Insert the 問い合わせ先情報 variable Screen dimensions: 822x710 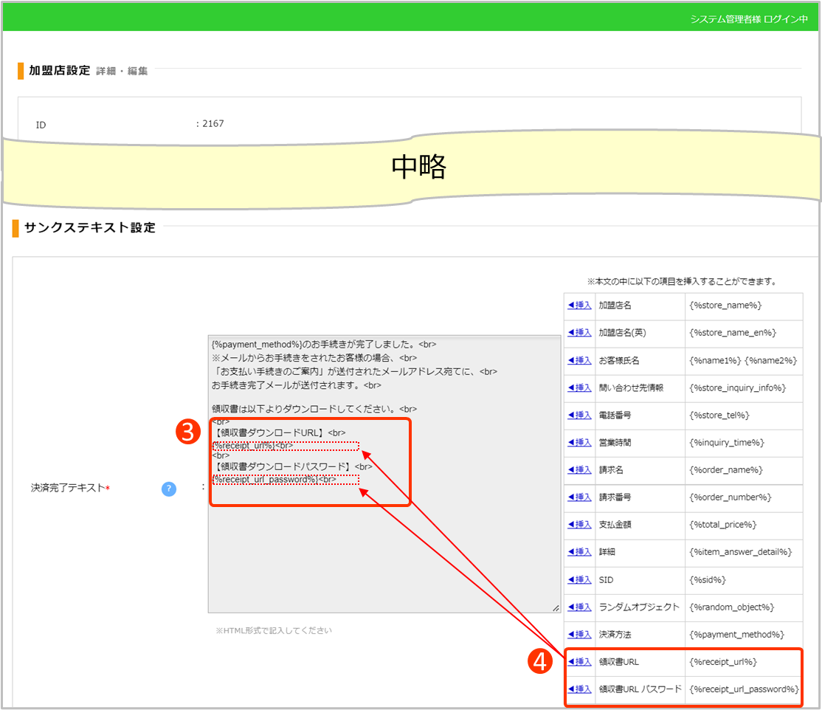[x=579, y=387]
...
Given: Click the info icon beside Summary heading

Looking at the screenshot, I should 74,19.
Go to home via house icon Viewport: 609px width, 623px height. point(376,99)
...
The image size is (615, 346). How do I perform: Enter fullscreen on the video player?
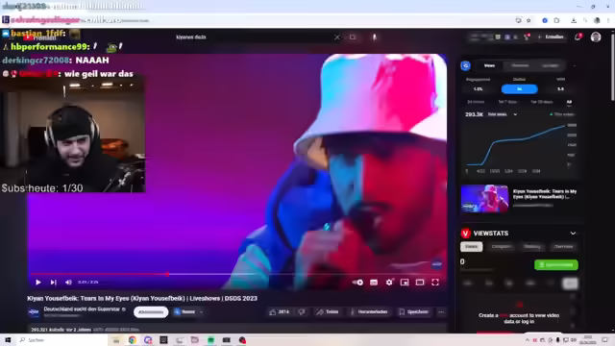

Prompt:
Would you please repeat exactly the lines above, starting at the line with "Given: Click the" and stopping at the line with "Go to home via", both included?

Solved problem:
Given: Click the info icon beside Summary heading

Looking at the screenshot, I should 74,19.
Go to home via house icon Viewport: 609px width, 623px height. point(376,99)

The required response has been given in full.